DATA EXCERPTS

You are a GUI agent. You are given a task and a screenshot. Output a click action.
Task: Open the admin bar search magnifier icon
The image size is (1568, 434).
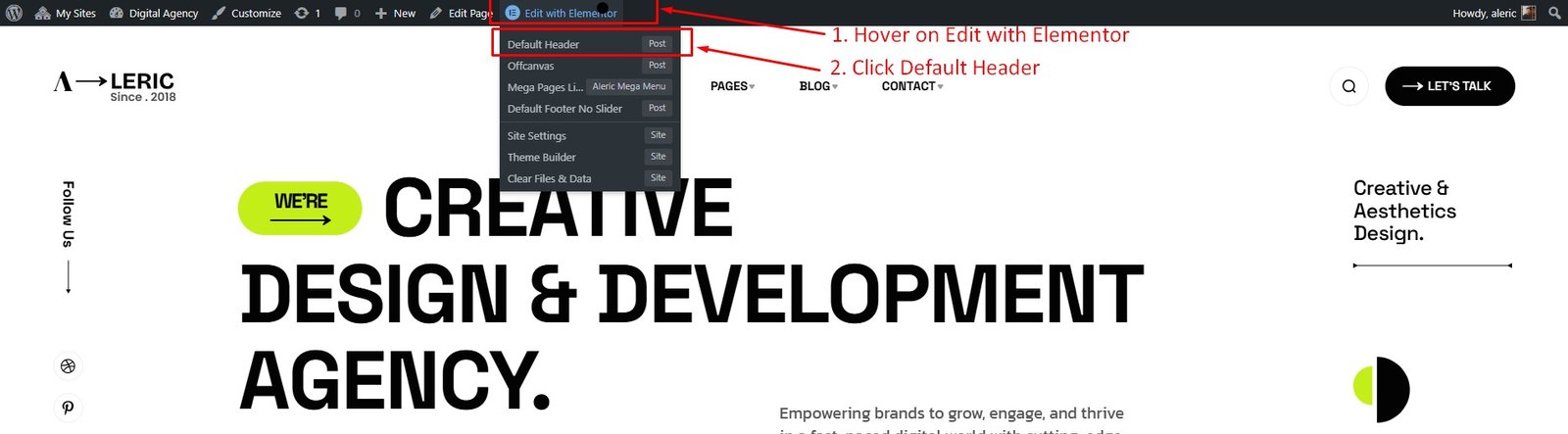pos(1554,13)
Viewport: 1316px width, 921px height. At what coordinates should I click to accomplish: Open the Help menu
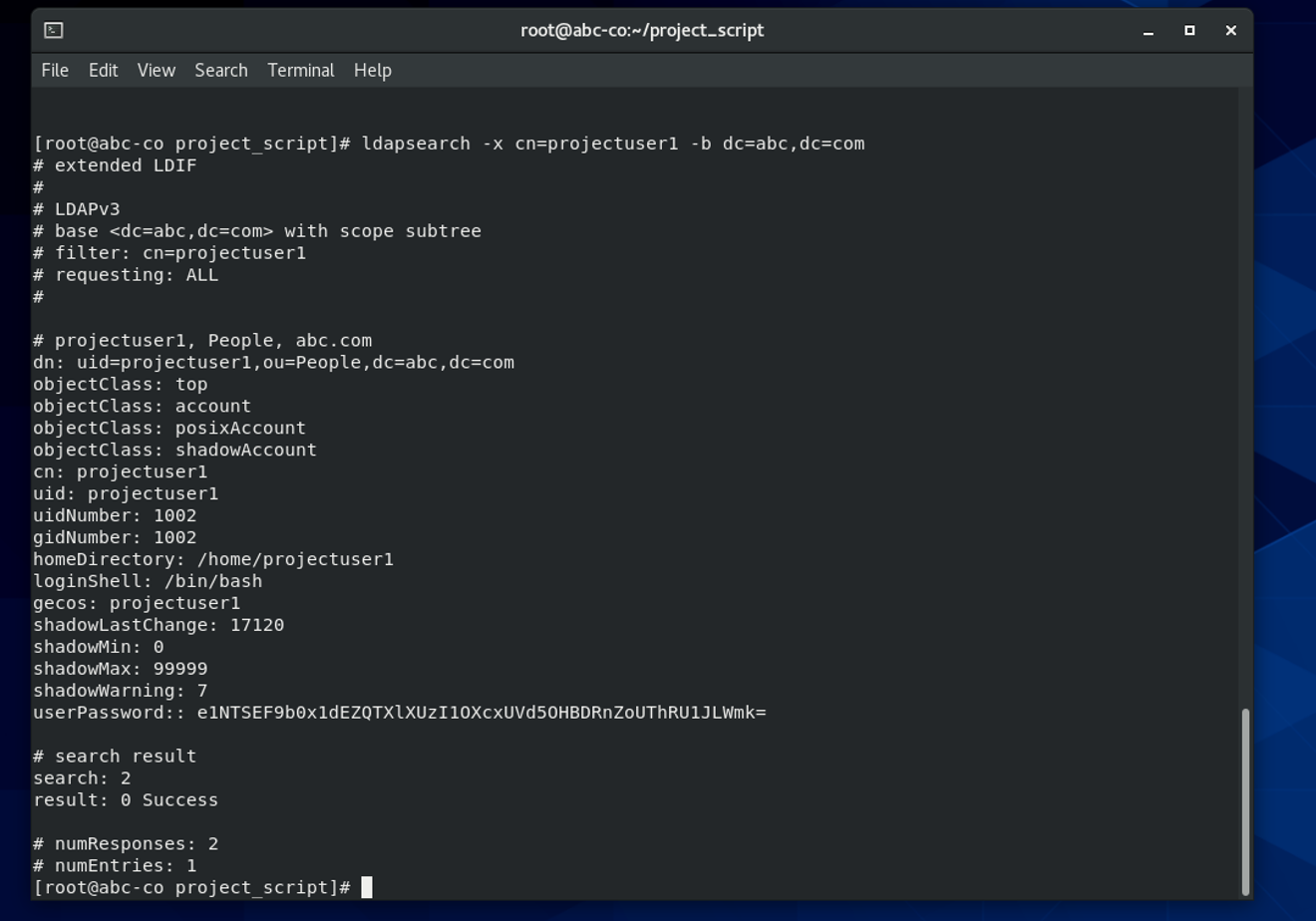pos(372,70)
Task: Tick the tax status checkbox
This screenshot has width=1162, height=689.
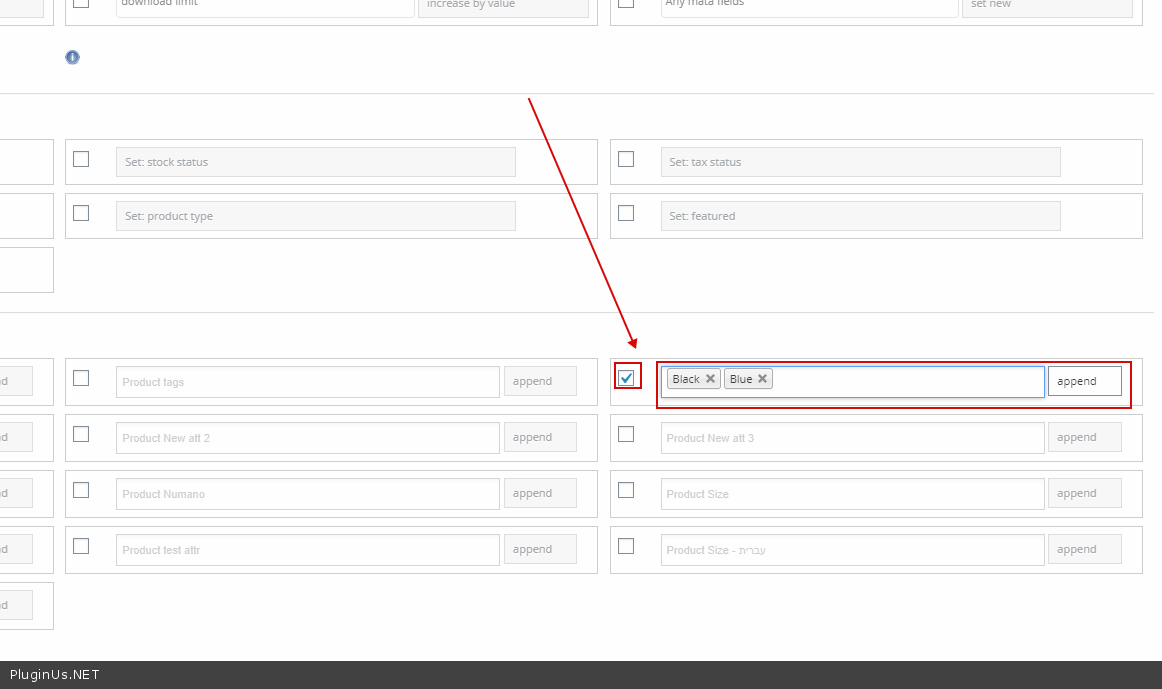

TASK
Reproduce the text of every item above word for word, keeping the line order the same. Leave the pictures out.

OUTPUT FOR THIS EXERCISE
You are a GUI agent. You are given a task and a screenshot. Output a click action.
Task: Open the admin bar search magnifier icon
The image size is (1568, 434).
pos(1554,13)
Viewport: 1316px width, 921px height. At what coordinates should I click to accomplish: Open the Help menu
pos(372,70)
Task: Tick the tax status checkbox
This screenshot has width=1162, height=689.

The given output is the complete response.